Unhappy events... have re-taught us two simple truths about the liberty of a democratic people. This first truth is that the liberty of a democracy is not safe if the people tolerate the growth of private power to a point where it comes stronger than their democratic state itself. That in its essence is fascism -- ownership of government by an individual, by a group.

Countries integrated into a system of trade may go to war with each other because trade itself contains the source of conflict, aggressive competition among institutions of private power stronger than governments. This may not be rational for "the people" of any of the countries in a conflict. Countries do not have homogenous populations; they are divided into classes and groups. For some groups and classes, armed conflict may bring gains, making the choice for war quite rational even on a cost-benefit calculation.

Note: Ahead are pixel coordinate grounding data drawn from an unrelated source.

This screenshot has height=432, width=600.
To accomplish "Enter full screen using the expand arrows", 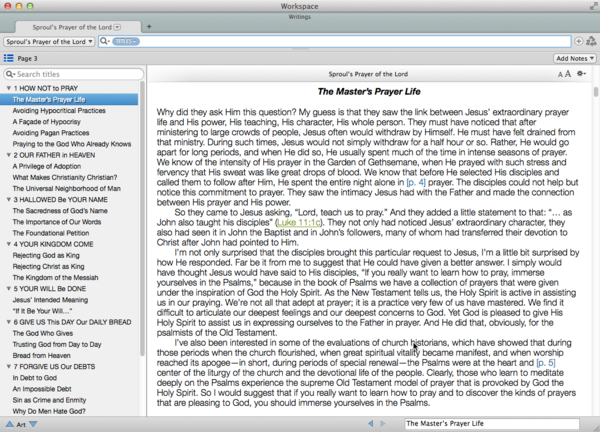I will coord(591,6).
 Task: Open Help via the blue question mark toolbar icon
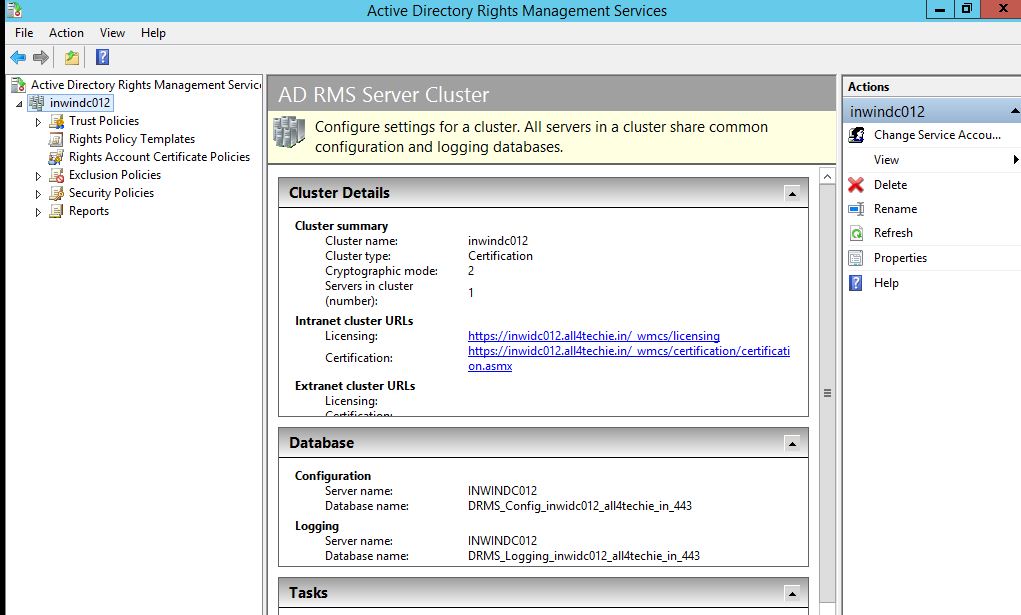click(101, 57)
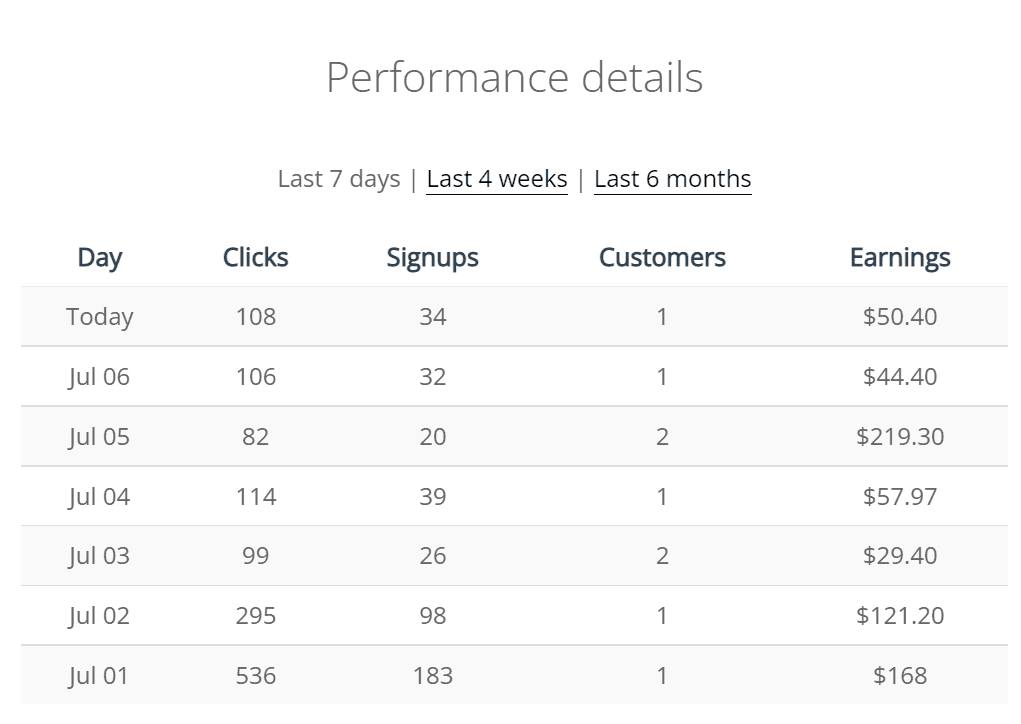Click the Jul 02 clicks value 295
The height and width of the screenshot is (724, 1021).
255,616
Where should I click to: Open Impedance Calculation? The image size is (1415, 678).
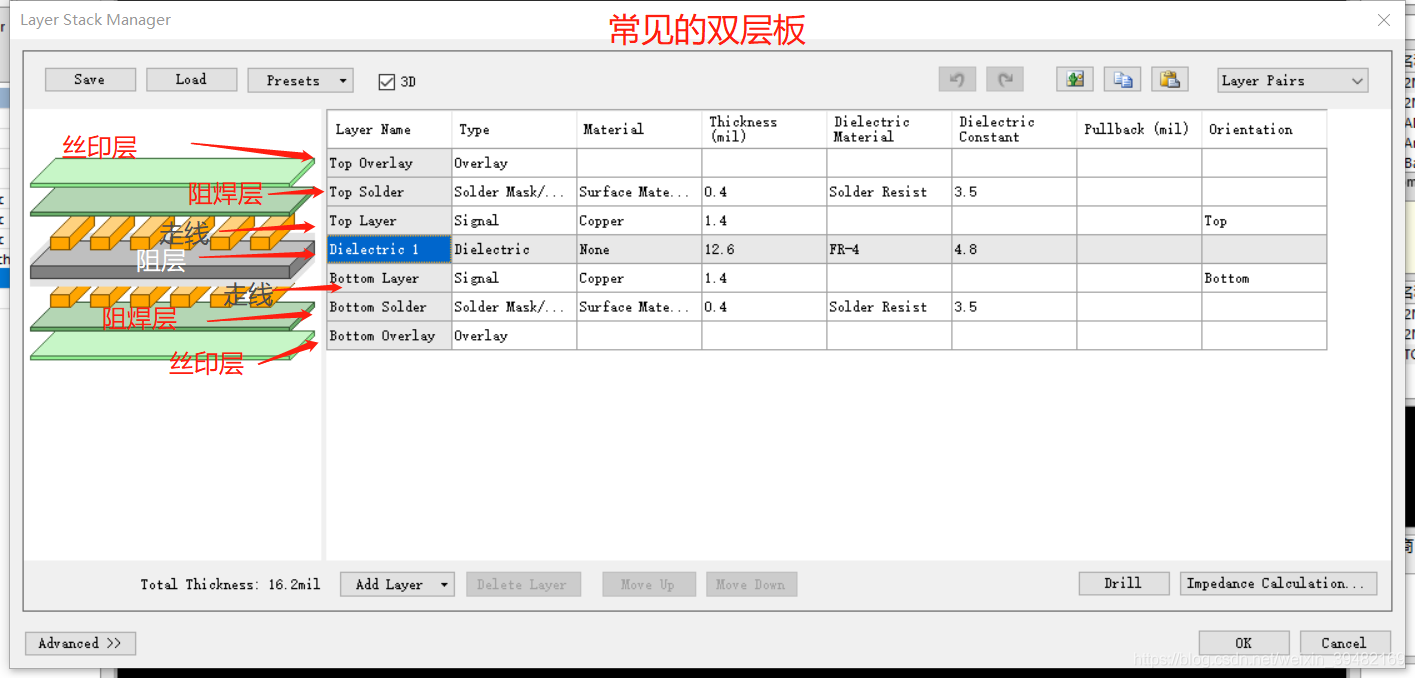[x=1278, y=582]
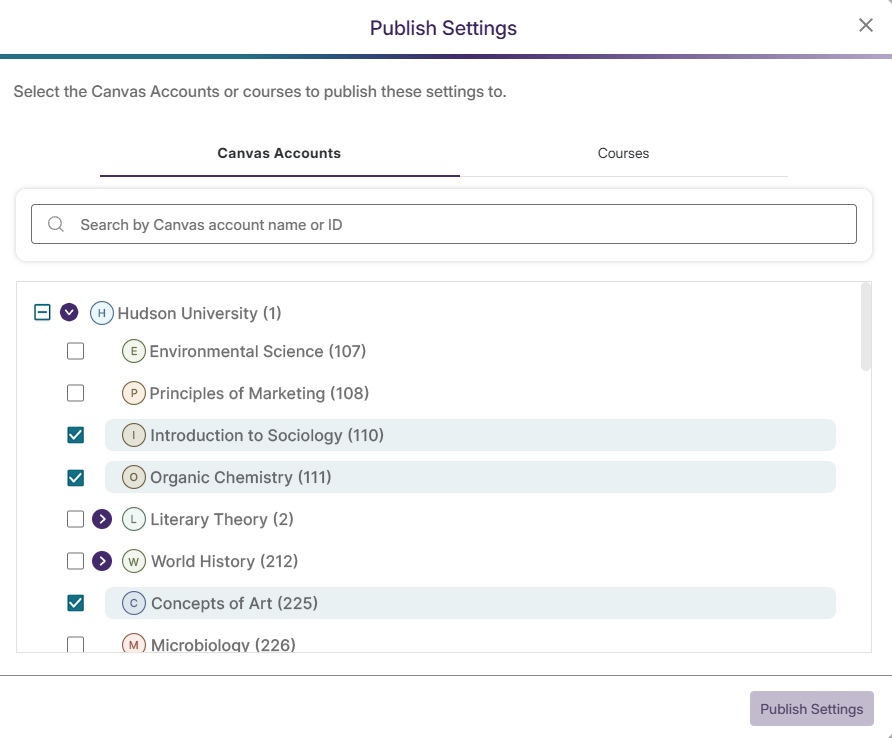Click the Introduction to Sociology 'I' icon

134,435
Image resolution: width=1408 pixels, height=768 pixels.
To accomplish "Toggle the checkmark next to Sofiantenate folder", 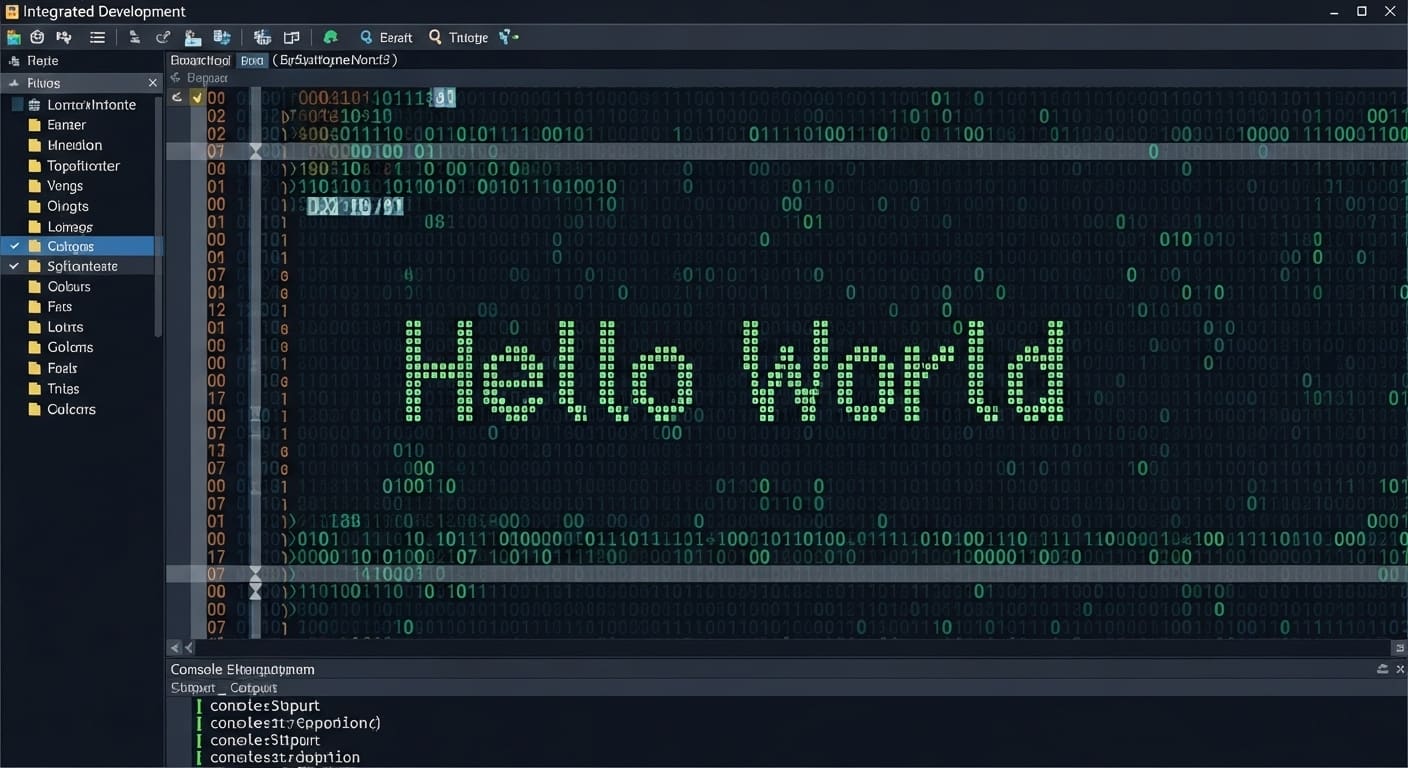I will [x=14, y=266].
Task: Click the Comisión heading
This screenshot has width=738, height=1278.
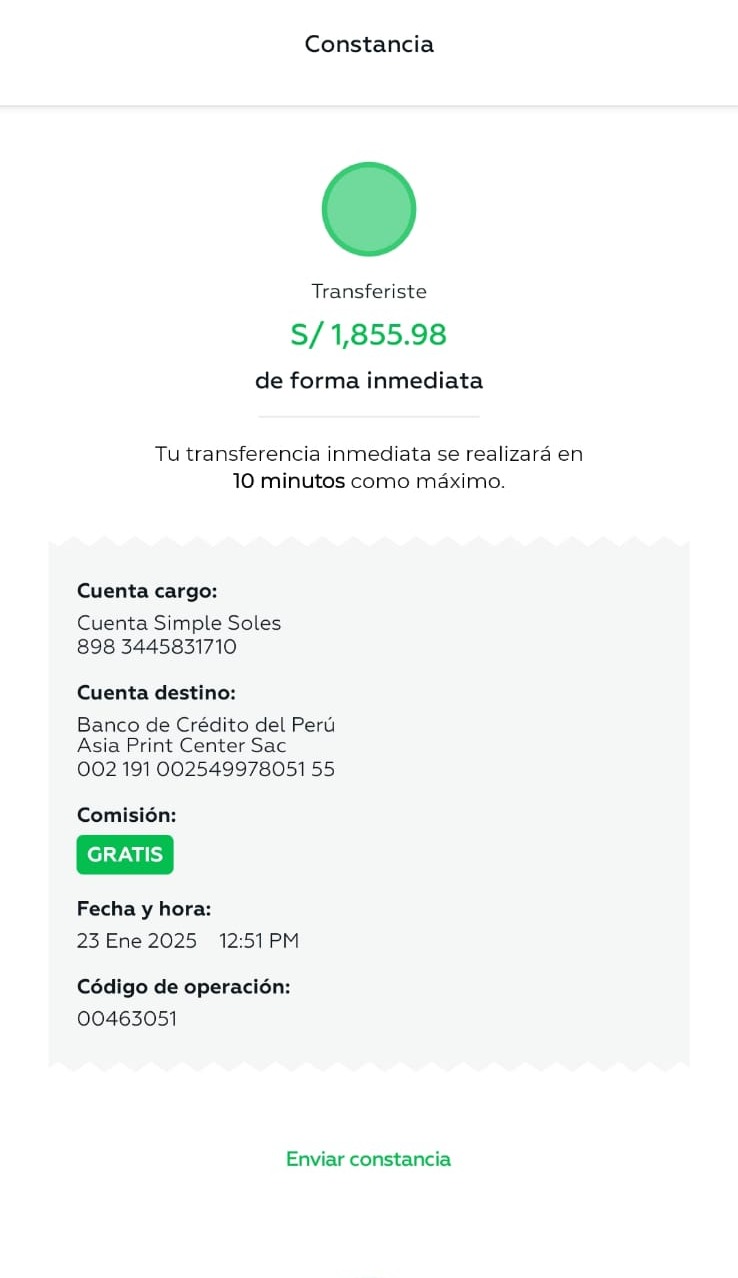Action: coord(126,815)
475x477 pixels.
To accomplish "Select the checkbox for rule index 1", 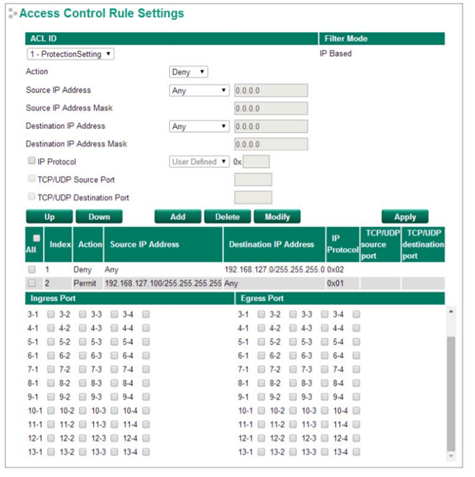I will click(32, 269).
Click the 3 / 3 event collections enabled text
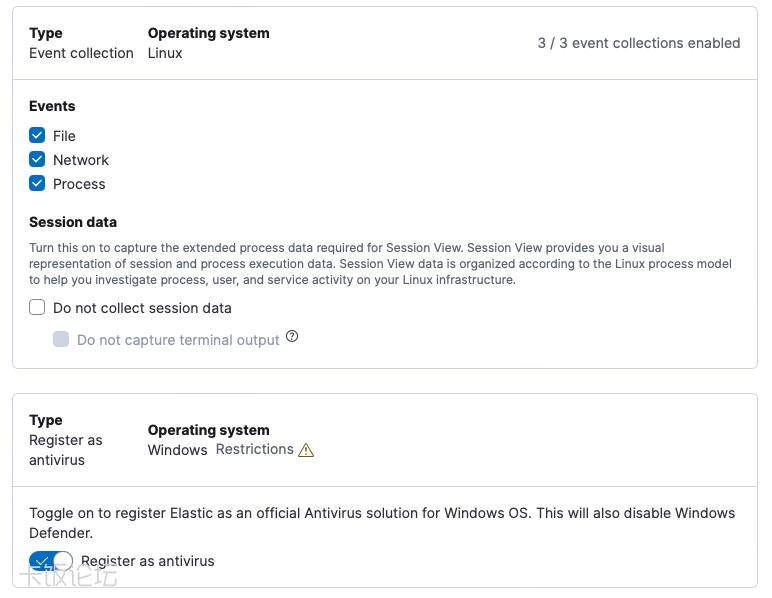772x598 pixels. point(638,43)
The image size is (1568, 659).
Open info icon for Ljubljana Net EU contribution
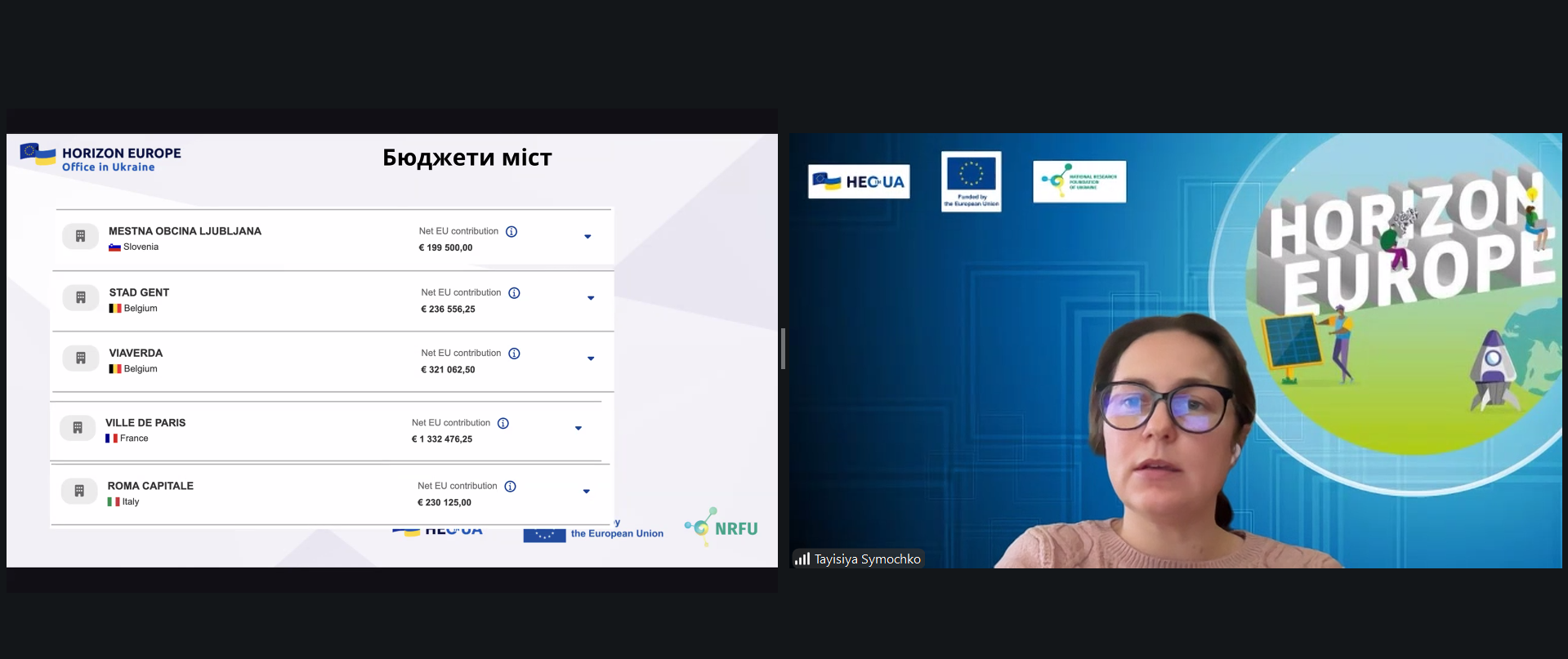pyautogui.click(x=511, y=232)
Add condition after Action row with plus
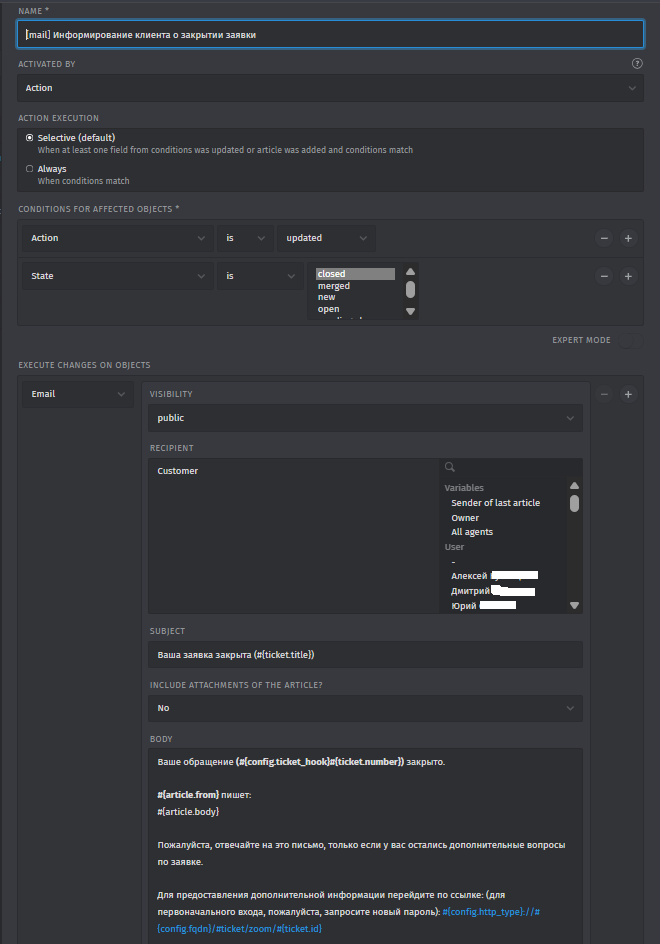Screen dimensions: 660x944 (x=628, y=238)

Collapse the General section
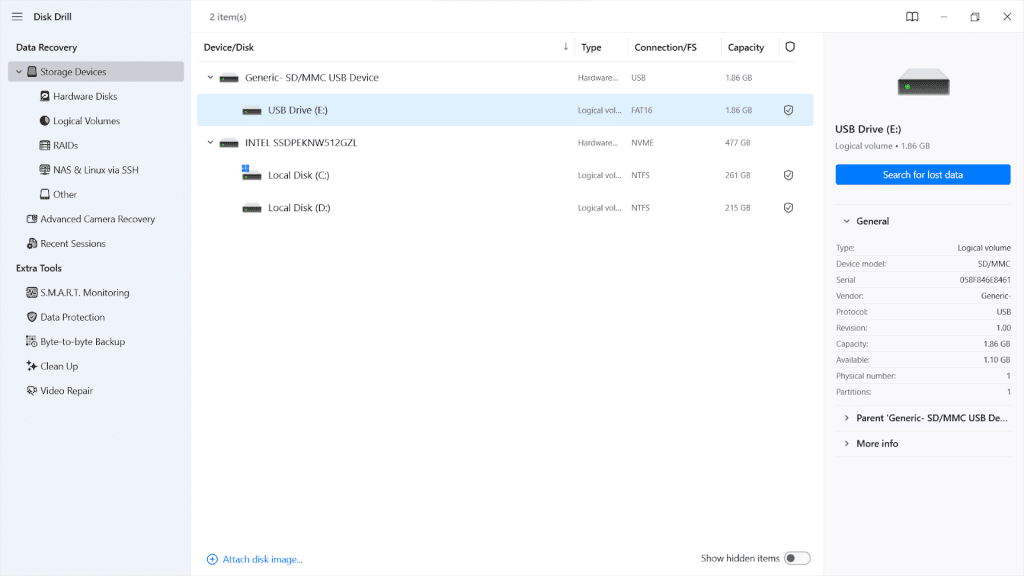pyautogui.click(x=847, y=221)
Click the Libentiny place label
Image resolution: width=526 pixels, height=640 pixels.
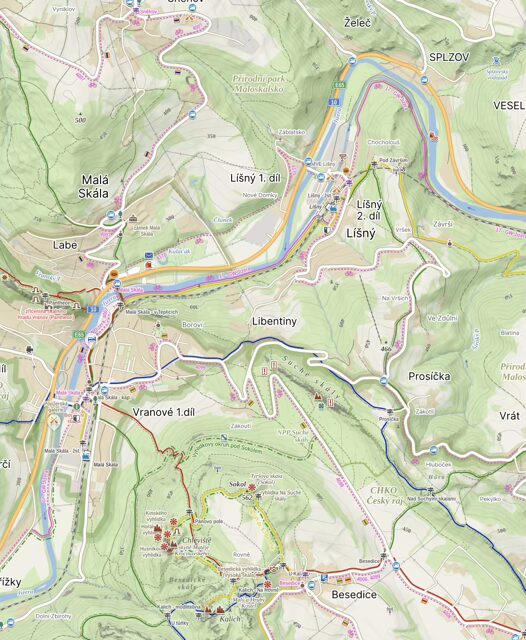[274, 321]
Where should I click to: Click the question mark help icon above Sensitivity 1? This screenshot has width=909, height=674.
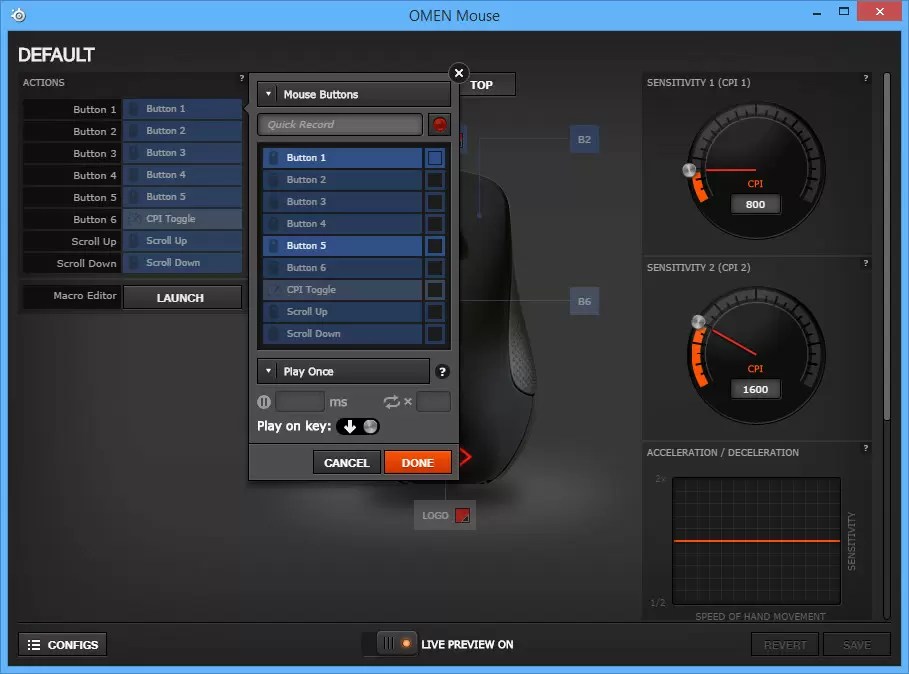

International trade aggravates the three great crises -- of finance, development and the environment -- and to those three it adds another, of democracy. Far from a benign process fostering harmony and welfare among nations, commodity and service trade, most of it carried out by powerful private institutions, creates tensions, corruption and conflict. As a general rule, wars kill people and enrich corporations. That, Mr. Krugman, explains why not all but most of them continue to occur.